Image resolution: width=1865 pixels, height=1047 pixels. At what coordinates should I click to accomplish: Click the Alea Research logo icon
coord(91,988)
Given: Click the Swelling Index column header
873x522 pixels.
---
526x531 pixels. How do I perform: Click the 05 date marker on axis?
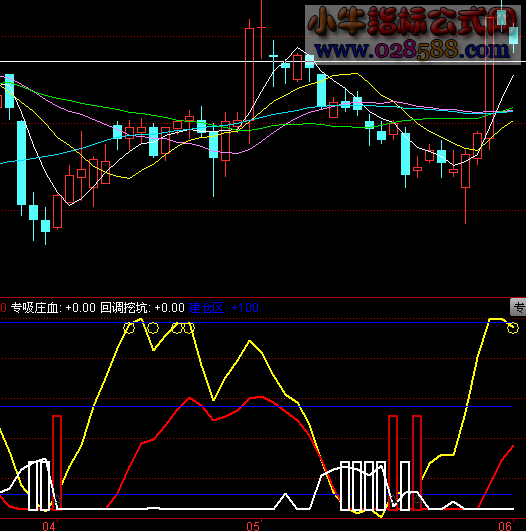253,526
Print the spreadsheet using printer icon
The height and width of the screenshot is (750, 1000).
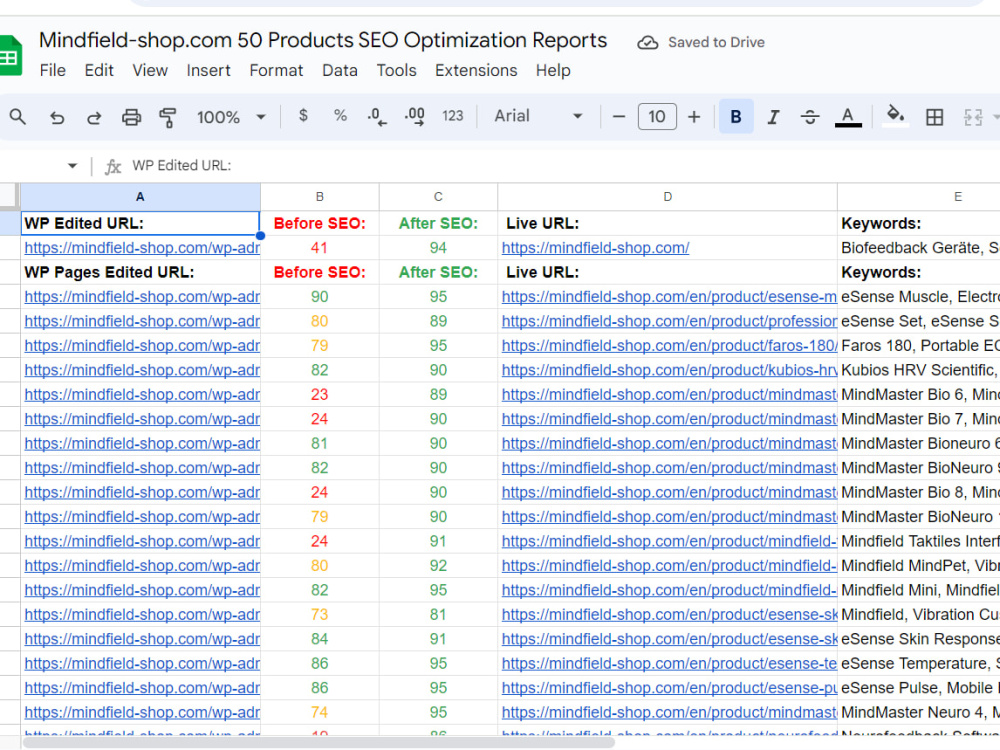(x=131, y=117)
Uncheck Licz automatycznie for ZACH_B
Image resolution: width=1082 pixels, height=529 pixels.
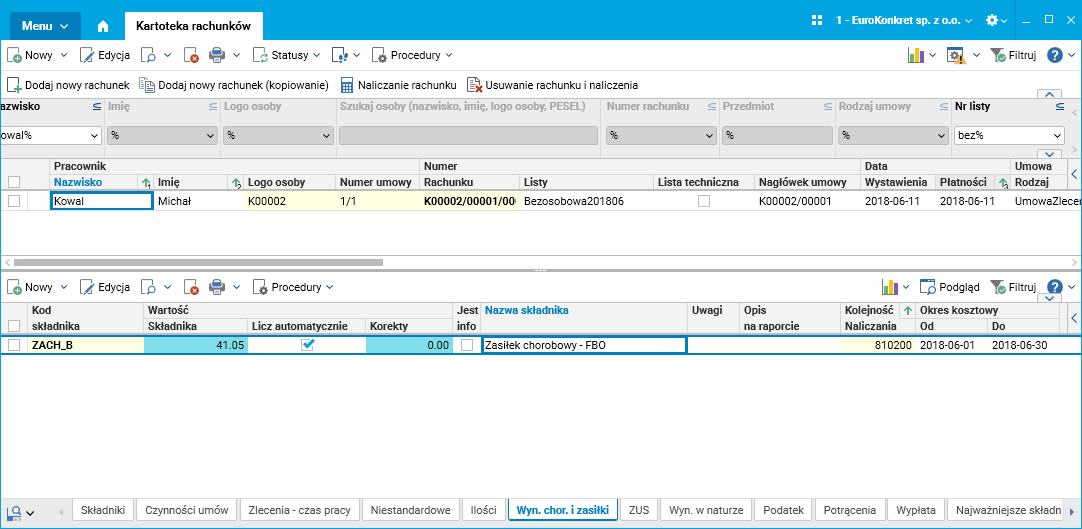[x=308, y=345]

WORK ITEM ▸
An exact, complete copy of the lines above from the one with "Image resolution: width=1865" through the one with "873x522 pixels." is the whole answer.

OUTPUT OF THE TASK ▸
Image resolution: width=1865 pixels, height=1047 pixels. At what coordinates should I click to accomplish: Click the Alea Research logo icon
coord(91,988)
Given: Click the Swelling Index column header
873x522 pixels.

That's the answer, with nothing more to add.